Beispiel 2: Renate Schmidt will Gutverdienern künftig mehr Geld in der Elternzeit zuerkennnen als denen aus den unteren Lohn- und Gehaltsgruppen. Das kann nur als neoliberale Reichenprivilegierung verdammen, wer vergessen hat, seine ideologische Brille abzusetzen. Es ist ein statistisches Faktum, dass sich BildungsbürgerIn von heute schwerer tut, die Entscheidung fürs Kind zu fällen. Der unzureichende pekuniäre Ausgleich, der wenn auch nur temporäre Drop-out aus Job und Karriere mag dabei nur ein Grund von vielen für Enthaltsamkeit sein – aber er bleibt ein bedeutsamer. Dass die Familienministerin Akademiker zum folgenreichen Sex ermuntern will, weist sie eher als Querdenkerin aus denn als Wertkonservative.

Die Debatte um die nur scheinbar unzusammenhängenden Themen Werte und Elterngeld gehören ins gleiche Fach. Dass sie beide so aufreizend intensiv geführt werden, deutet nicht allein auf ihre Verwandtschaft hin. Es zeigt auch: Beide Seiten, die Konservativen wie die Linken, haben das Megathema „Familie und Erziehung“ lauthals verschlafen. Für die einen war’s lange Gedöns; für die anderen eine heilige Kuh. Anstatt die gewandelten sozialen Realitäten zur Kenntnis zu nehmen, machten die Kontrahenten lieber auf Kulturkonflikt – und ließen das Abendland untergehen.

Undogmatische bis witzige Lösungen bleiben dabei auf der Strecke. Die dürfen Ingenieure einsetzen, wenn sie an technischen Problemen knobeln. Immer aber, wenn die Rede ist vom verhinderten, sehnlichst erwarteten oder geborenen Nachwuchs und dessen artgerechter Aufzucht, dann werden die Deutschen sehr grundsätzlich.
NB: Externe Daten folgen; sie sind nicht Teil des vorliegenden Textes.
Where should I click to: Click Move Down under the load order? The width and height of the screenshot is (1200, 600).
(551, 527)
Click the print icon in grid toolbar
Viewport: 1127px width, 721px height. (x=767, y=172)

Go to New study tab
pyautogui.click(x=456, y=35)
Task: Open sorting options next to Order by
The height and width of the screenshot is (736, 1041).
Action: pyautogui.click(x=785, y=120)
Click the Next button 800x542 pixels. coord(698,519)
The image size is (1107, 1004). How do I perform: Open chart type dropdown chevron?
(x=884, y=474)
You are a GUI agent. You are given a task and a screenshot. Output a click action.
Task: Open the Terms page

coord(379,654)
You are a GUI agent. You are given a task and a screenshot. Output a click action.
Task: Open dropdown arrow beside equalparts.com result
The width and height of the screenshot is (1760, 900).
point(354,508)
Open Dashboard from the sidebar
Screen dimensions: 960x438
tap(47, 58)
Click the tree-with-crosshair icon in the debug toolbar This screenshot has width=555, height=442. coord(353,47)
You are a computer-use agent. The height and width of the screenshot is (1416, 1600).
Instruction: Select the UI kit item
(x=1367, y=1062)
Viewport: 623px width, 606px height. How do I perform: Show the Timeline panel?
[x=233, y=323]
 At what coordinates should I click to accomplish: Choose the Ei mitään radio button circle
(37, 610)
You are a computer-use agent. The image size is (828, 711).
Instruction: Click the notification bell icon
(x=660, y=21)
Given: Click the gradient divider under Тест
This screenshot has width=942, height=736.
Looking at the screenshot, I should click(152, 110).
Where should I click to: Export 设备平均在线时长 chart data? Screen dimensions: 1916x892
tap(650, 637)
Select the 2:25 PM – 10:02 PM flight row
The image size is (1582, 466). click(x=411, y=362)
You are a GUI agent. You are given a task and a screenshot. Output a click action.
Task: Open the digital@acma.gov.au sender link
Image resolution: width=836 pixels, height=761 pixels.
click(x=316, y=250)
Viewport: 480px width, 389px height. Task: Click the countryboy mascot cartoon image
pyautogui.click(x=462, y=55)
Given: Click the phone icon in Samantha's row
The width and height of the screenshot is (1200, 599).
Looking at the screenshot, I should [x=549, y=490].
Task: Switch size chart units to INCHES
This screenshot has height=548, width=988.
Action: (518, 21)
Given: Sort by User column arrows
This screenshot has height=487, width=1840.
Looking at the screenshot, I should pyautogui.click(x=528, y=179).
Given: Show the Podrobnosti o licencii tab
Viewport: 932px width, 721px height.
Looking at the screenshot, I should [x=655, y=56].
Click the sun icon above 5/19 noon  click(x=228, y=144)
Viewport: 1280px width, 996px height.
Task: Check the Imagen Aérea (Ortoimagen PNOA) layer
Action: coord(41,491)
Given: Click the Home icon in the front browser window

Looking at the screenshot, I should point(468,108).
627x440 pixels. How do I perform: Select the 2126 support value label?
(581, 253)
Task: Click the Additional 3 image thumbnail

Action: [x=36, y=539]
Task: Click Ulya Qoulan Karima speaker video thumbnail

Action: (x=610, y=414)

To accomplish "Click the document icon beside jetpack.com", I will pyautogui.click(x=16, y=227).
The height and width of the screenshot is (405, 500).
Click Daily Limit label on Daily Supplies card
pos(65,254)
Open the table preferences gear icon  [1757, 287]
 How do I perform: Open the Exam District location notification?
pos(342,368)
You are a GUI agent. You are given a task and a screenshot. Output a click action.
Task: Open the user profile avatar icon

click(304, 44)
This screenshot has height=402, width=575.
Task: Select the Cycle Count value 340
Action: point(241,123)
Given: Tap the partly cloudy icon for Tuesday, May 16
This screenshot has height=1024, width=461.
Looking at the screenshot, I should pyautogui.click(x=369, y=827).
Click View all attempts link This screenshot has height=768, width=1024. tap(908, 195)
Warum dürfen Kinder nicht schon mit zwei Jahren in die Kita? Warum ist es unter Kollegen geradezu geächtet, dass Väter Elternzeit nehmen? Warum endet die Schule mittags? Warum müssen in Deutschland Zehnjährige die finale Entscheidung fürs Studium fällen? Warum kostet der Kindergarten viel Geld, die Uni dafür keinen Cent? Warum ist die Karrierefrau, die nach sechs Monaten in den Job zurückkehrt, eine Rabenmutter? Warum denunziert man unverheiratete Paare als „wilde Ehen“? Warum halten in solchen Beziehungen automatisch die Mütter das Sorgerecht? Nirgends ist die Rate an altbackenen Antworten und Beleidigungen von Lebensstilen so hoch wie bei „Familie“. Der Kulturkrampf dreht sich rund ums Baby – lange bevor es da ist, und weit bis ins Teenageralter hinein.

Die Deutschen quatschen lieber übers Kinderkriegen, als sich ihm fröhlich hinzugeben – und für die Folgen pragmatische Lösungen zu finden.